L’histoire de Michaël Thomas
Mike (Michaël Thomas) poussa sa corbeille de documents avec un peu trop de vigueur sur la cloison de son bureau. Des morceaux de plastique éclatèrent ici et là. Encore une fois, un objet à portée de sa main subissait l’expression de sa colère. La situation qu’il vivait lui semblait de plus en plus exaspérante. Tout à coup, une tête se pointa à travers les feuilles vertes d’une plante artificielle trônant à sa gauche.
- Tout va bien ? demanda John, du module voisin.
Les cloisons de chaque module étaient juste assez hautes pour donner l’impression que chacun disposait d’un bureau privé.
Mike avait placé plusieurs articles en hauteur sur sa table de travail. Ainsi, il avait l’illusion d’être à plus de deux mètres de ses collègues. D’ailleurs, tous partageaient ce leurre d’être seuls et de pouvoir converser sans oreilles indiscrètes autour. Le reflet blanc des tubes fluorescents suspendus au-dessus des modules baignait Mike et les autres d’un éclairage artificiel que l’on ne trouve que dans les grands établissements ou les usines.
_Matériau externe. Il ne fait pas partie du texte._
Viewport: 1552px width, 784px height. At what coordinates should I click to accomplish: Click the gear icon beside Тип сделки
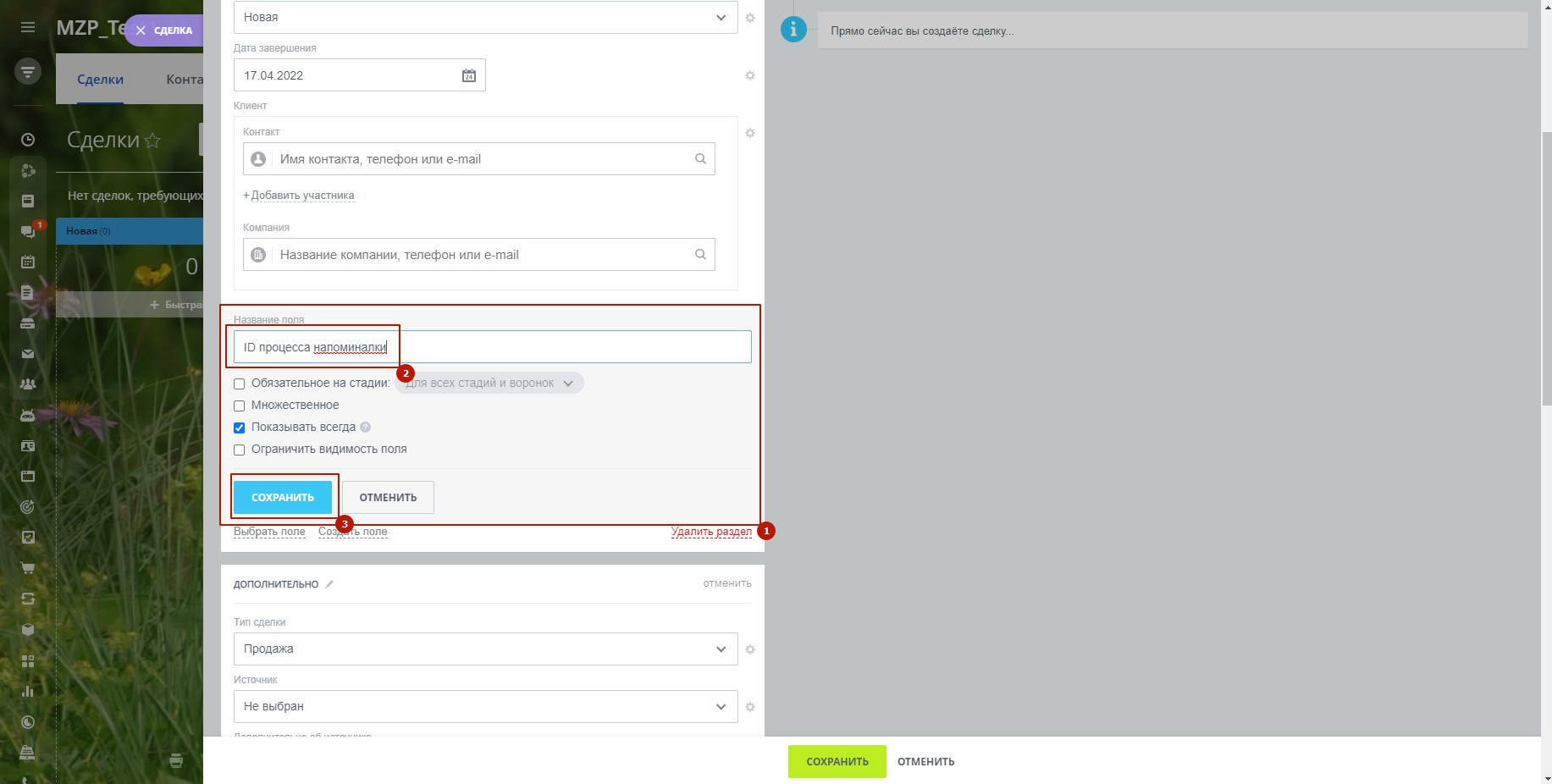[749, 649]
La lumière absorbait tout le rouge du spectre et pâlissait tout ce qu’elle touchait, même sur le territoire de la Californie ensoleillée.
Des années sans soleil direct avaient donné à Mike un teint blafard.
- Un petit saut aux Bahamas pourrait tout régler rapidement, répondit Mike sans même se tourner vers John, qui reprit sa conversation téléphonique en haussant les épaules.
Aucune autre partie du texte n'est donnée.